TRIM16 controls assembly and degradation of protein aggregates by modulating the p62‐NRF2 axis and autophagy

A

MTT assays performed at different time points with HeLa and TRIM16^KO cells, untreated or treated with H₂O₂ (400 μM, 2 h). Data, mean ± SD, n = 3, *P < 0.05 (Student's unpaired t‐test).

B

Images of HeLa and TRIM16^KO cells, untreated or treated with As₂O₃ (2.5 μM, 4 h).
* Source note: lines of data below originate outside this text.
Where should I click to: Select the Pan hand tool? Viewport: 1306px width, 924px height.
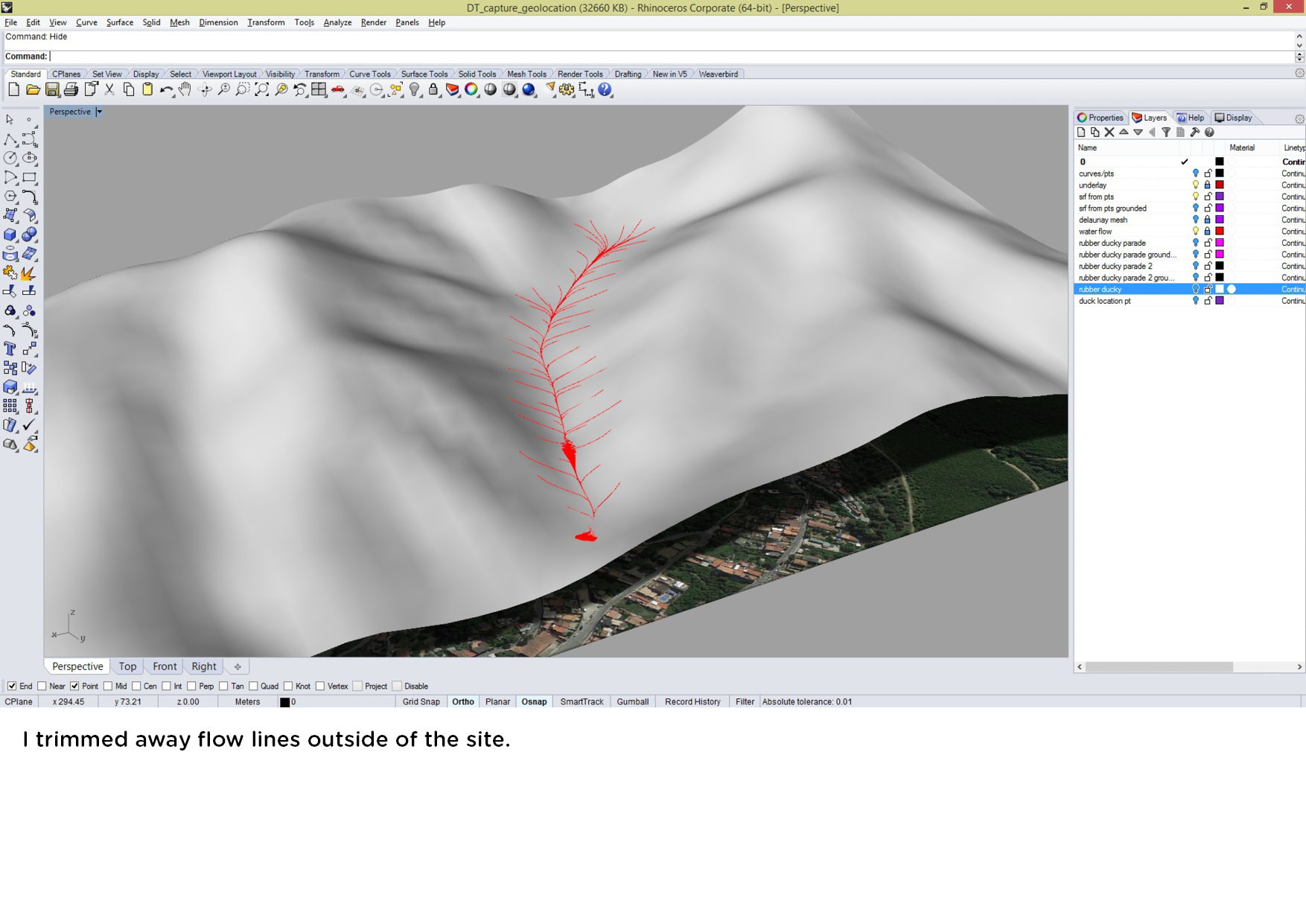[x=185, y=90]
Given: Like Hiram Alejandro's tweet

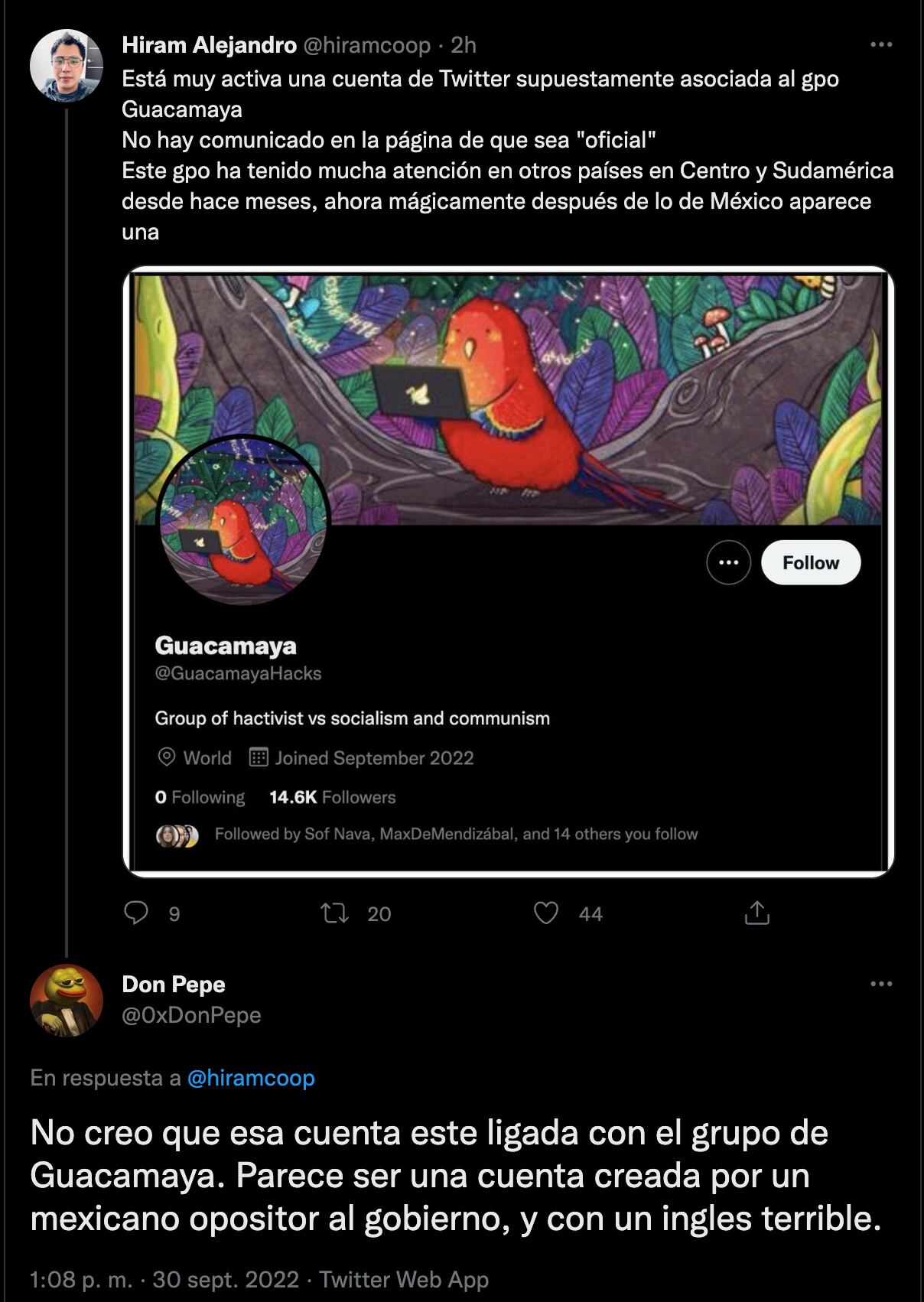Looking at the screenshot, I should (545, 913).
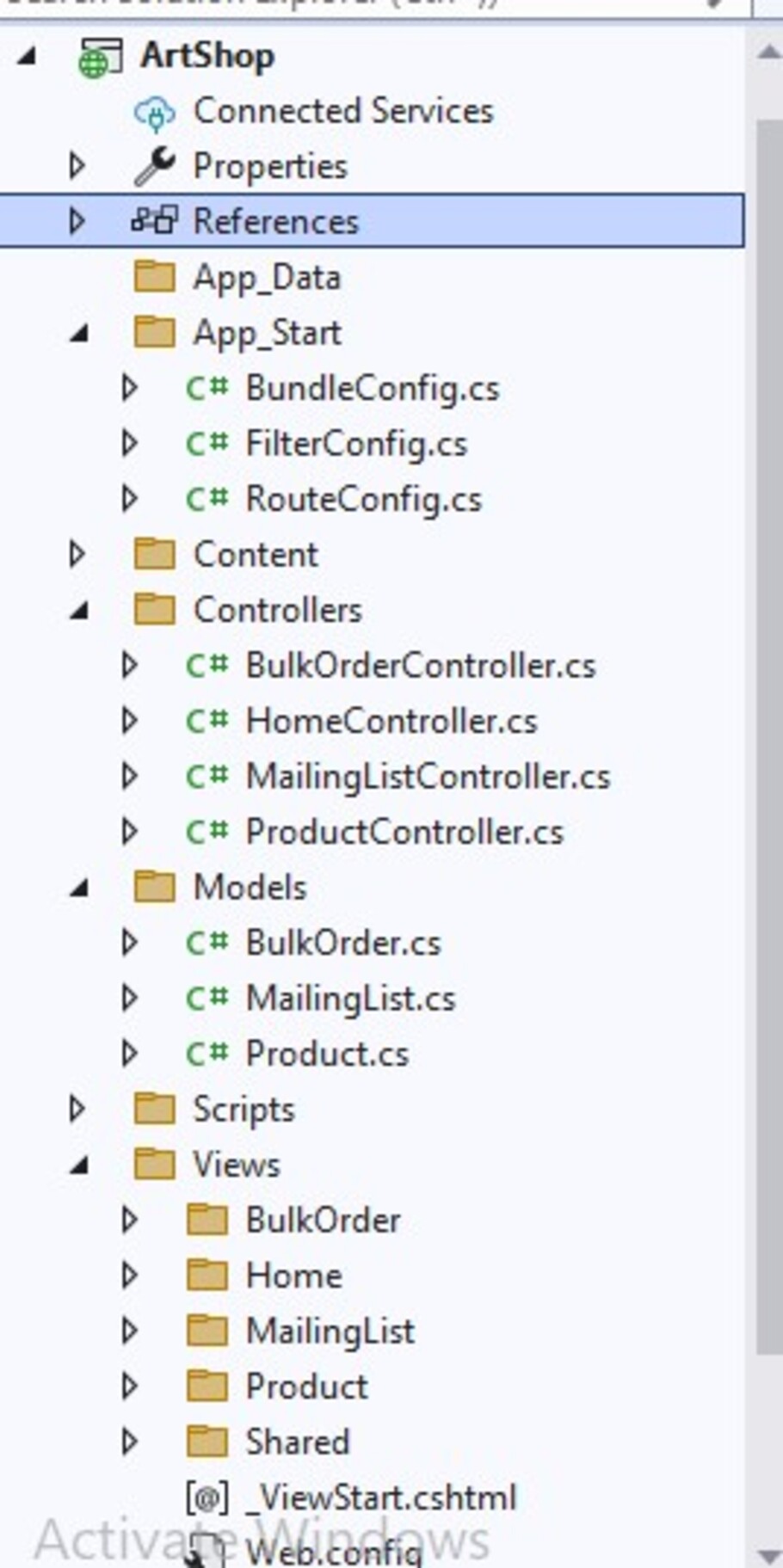Collapse the Controllers folder

77,609
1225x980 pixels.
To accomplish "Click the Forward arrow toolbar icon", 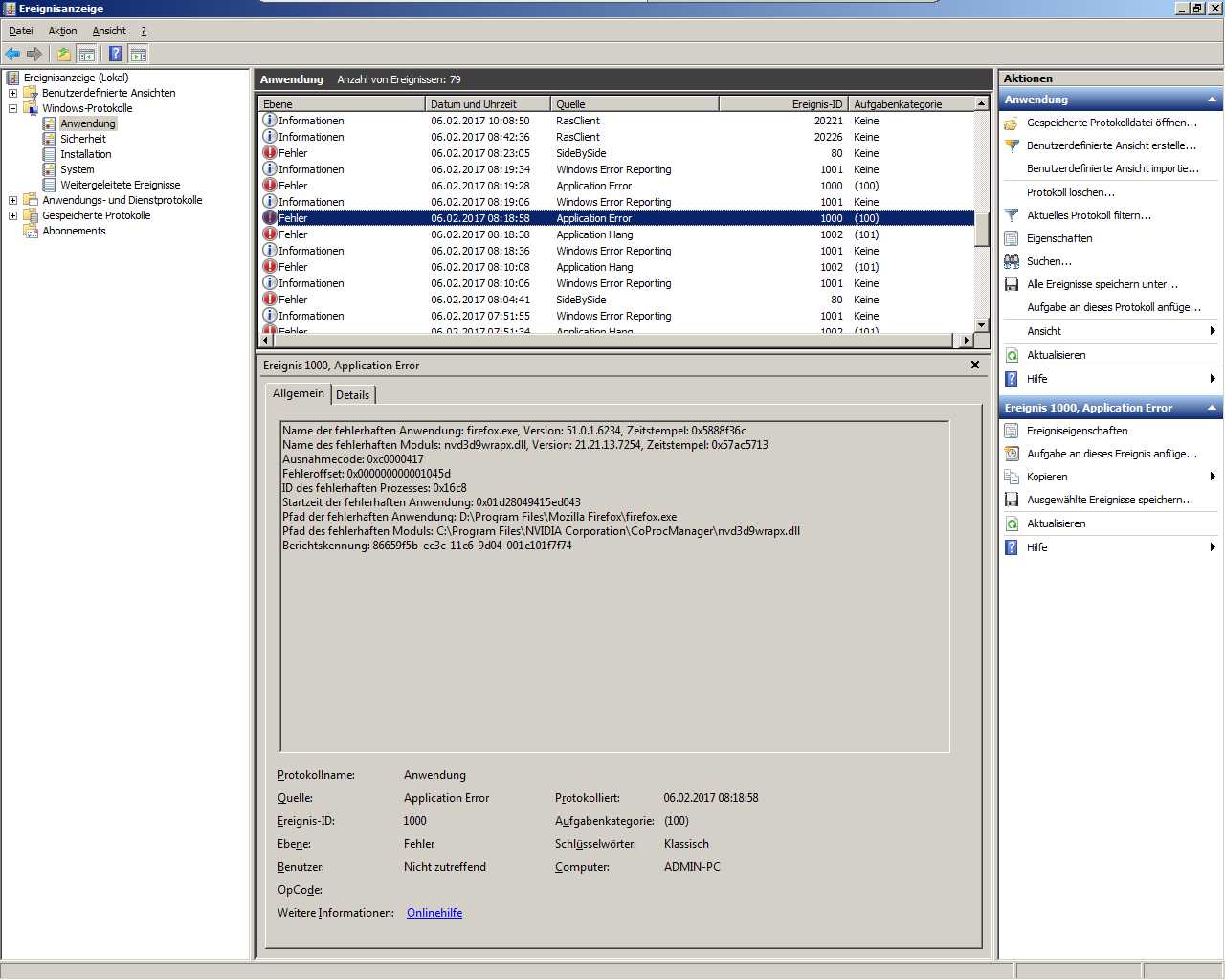I will click(x=34, y=55).
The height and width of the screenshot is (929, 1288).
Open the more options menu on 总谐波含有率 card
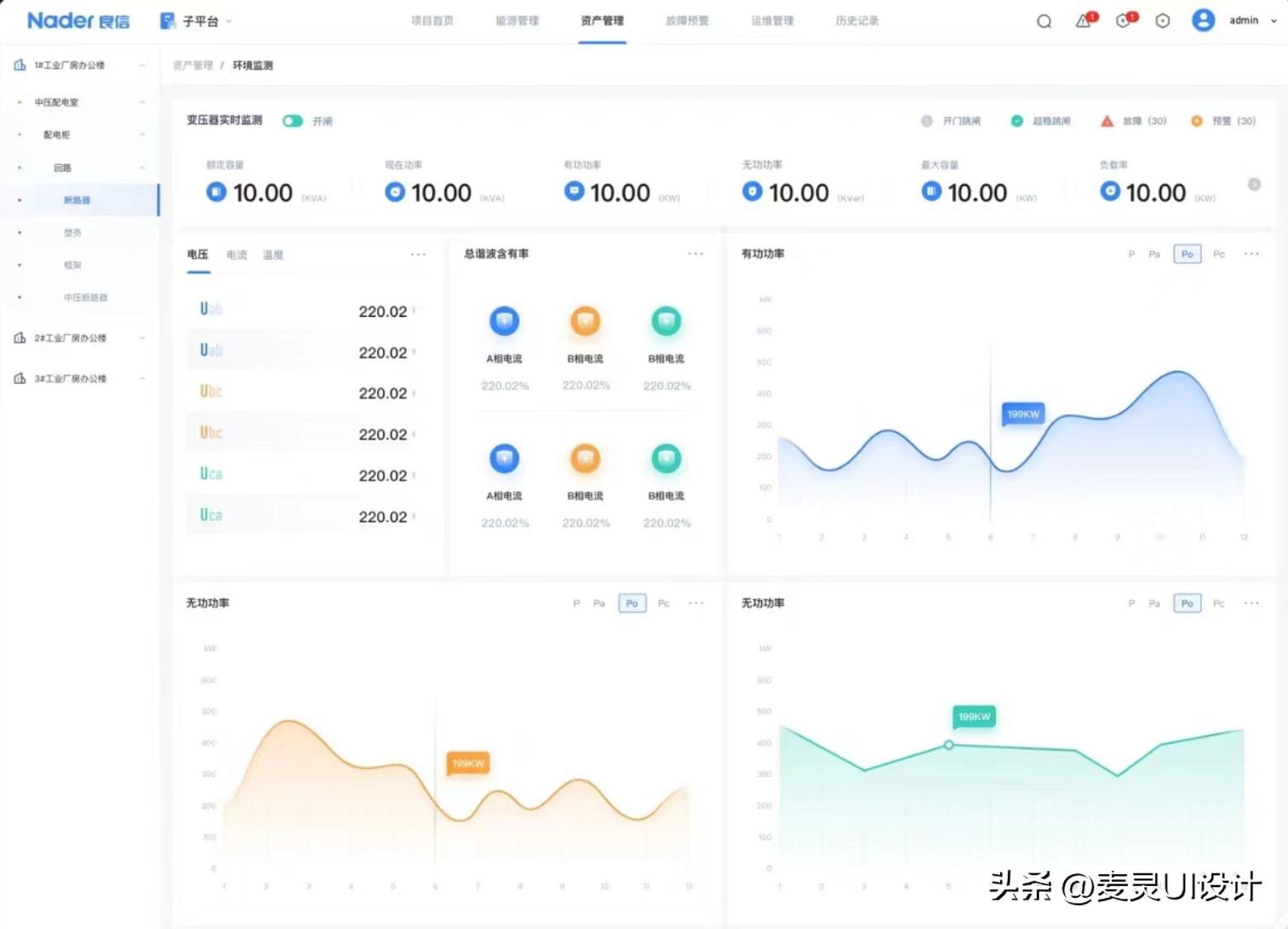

Scale bar: 400 μm.

C–F

Flow cytometry analysis of HeLa and TRIM16^KO cells stained with Annexin‐V/propidium iodide (double‐staining), untreated or treated with (C) As₂O₃ (2.5 μM, 4 h), (D) H₂O₂ (400 μM, 2 h), (E) puromycin (5 μg/ml, 6 h), and (F) MG132 (20 μM, 8 h).

G

Immunoblot blot analysis of HeLa and TRIM16^KO lysates of cells treated with 5 μM of As₂O₃ for different durations as indicated and probed with antibodies as shown. L.E, low exposure; H.E, high exposure. Arrowheads indicate the cleaved form of PARP‐1 and caspase‐3.

Figure 8. TRIM16 reduces cytotoxicity mediated by oxidative and proteotoxic stresses.